Back in the day, well, maybe not so long ago, I was a smoker. No, nothing exotic like clove cigarettes or anything illegal, just plain old Marlboro Lights. Reds were too harsh, Camels too cool and menthol too much. I managed to last all the way till I went “away” to college before I really tried smoking. I say “away” because my college was only about an hour’s or so drive from the house I was raised in but I lived on campus anyway. It was the best of both worlds, away from home, but close enough to go back whenever I wanted. It was there at Southampton LIU I was introduced to many things, smoking, vegetarianism, wearing all black, being a radio DJ, and oh yeah, marine biology.
A guy I met from Vermont was my smoking downfall. I remember that we were walking across campus, he was a smoker. I tried and didn’t do it right. He taught me how to inhale (along with a host of other things). I remember that feeling, that first crazy, fleeting, all over your whole body nicotine rush feeling, like, well, like something that feels really, really good. Of course the only time you get that great feeling is the first time ever or if you stop for a while. It’s too bad. It would be even harder to quit if you got that good rush every time. So I smoked at college and when I came home I hid it from my Mom, who of course knew anyway. She was a smoker back in the day and hated it so much. I would smoke in my car with the windows open even if it was freezing. I am certain it did not mask that smoky smell that infuses your being when you smoke. Like when people at work get in an elevator and they just reek like a giant cigarette and don’t even know it. That was me.
I smoked off and on when I lived in Thailand. Buying these awful Thai cigarettes and lying on the floor of my house with all the lights off at night to do it. It was “mi rip roy” for women to smoke (not polite; acceptable) especially for a foreigner who was supposed to be there in a teaching a capacity. But I did it anyway. I smoked when I went back to New York. I met my ex at my favorite NY dive bar (the Checkmate) outside smoking.
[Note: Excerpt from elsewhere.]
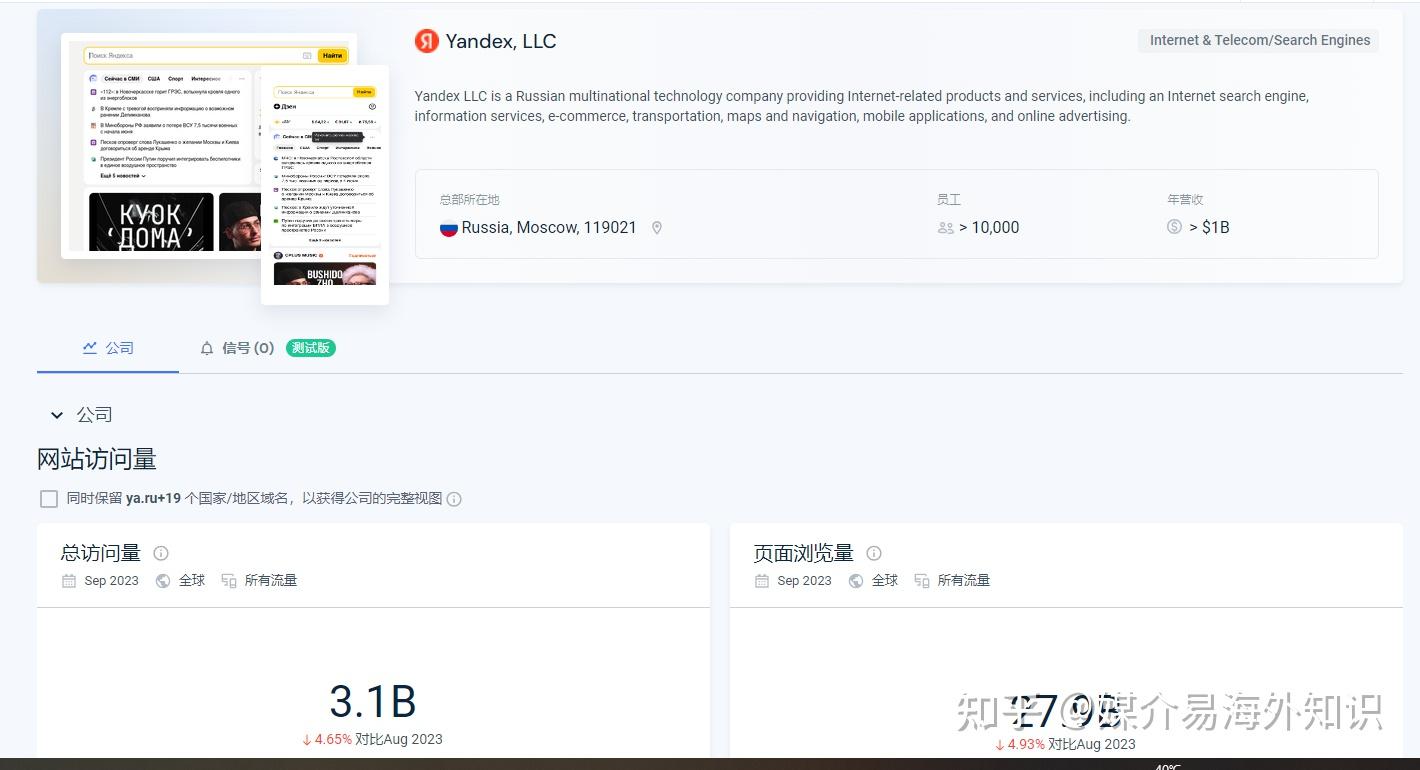
Task: Click the employees people icon under 员工
Action: point(946,228)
I smoked when we moved to Virginia and when we moved to Hawaii. I had cut down a lot but it was definitely still occurring. When said ex dumped me from Korea via email after a long relationship, I took up smoking again in earnest. I smoked on the rail of the Capitol before it became a non-smoking building. I smoked at bars and when I clocked my best marathon time ever (well, not during anyway). All of these solitary activities and nothing deterred me until I took up paddling.
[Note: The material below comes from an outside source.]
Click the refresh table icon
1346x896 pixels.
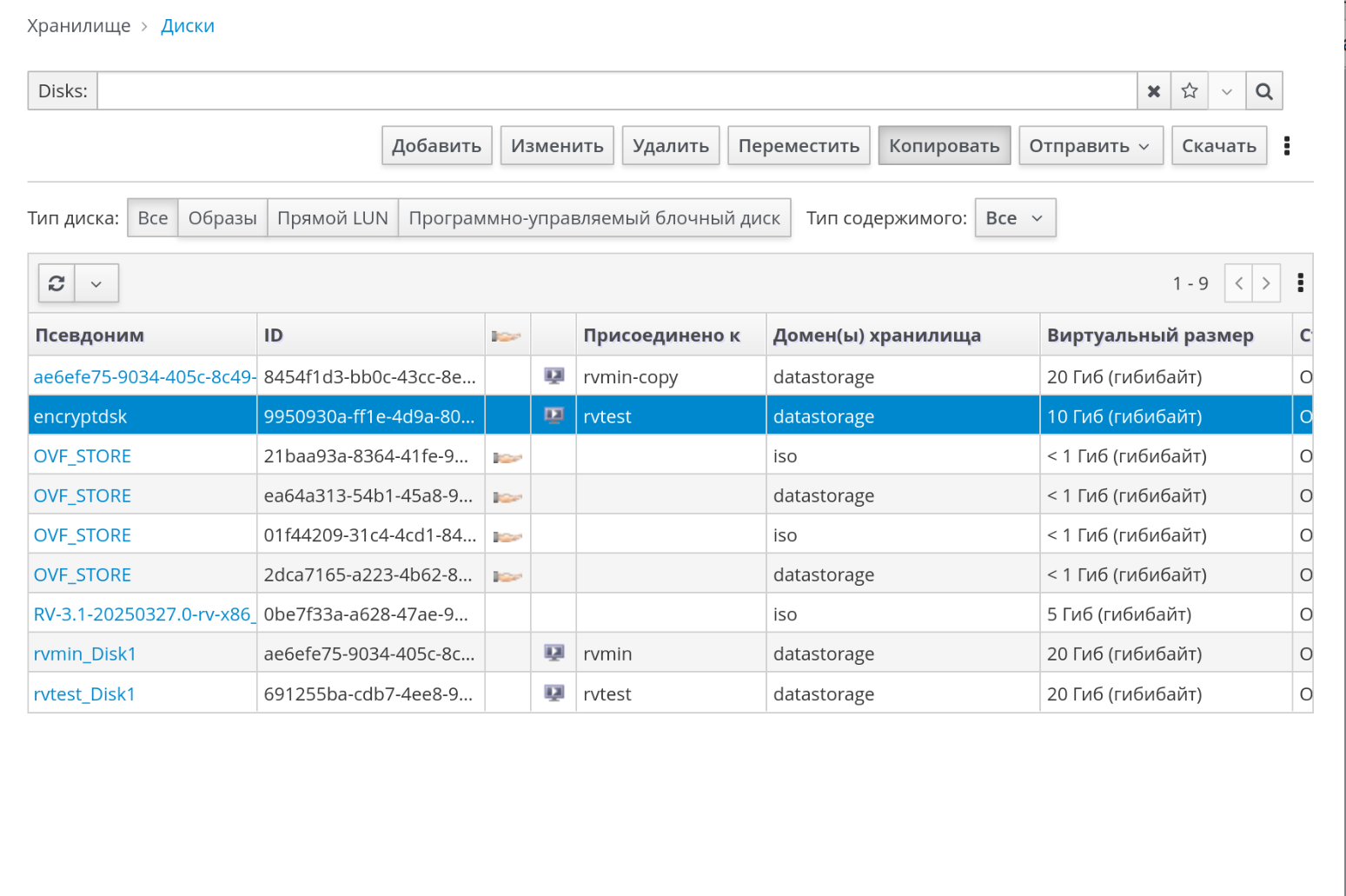tap(56, 283)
Paddling, for the non-Hawaii types, occurs in a five-person outrigger canoe. Races can be shortish or they can be long distance. The five people in the canoe have different jobs but they all work together to pull the boat forward. Everyone should be in time and giving it all they can. It was then that I decided that I needed to stop smoking because it was unfair to my fellow teammates in my boat. I felt that I was not contributing enough; that I was not giving my all by not being as healthy as I could be. So finally I quit. It was not easy but I never went back. I never went back because I knew how hard it was to quit and I was afraid that if I did I would just start again. It was a good decision based on my family back then and stuck to for my family now; one that I will always be grateful being prompted into.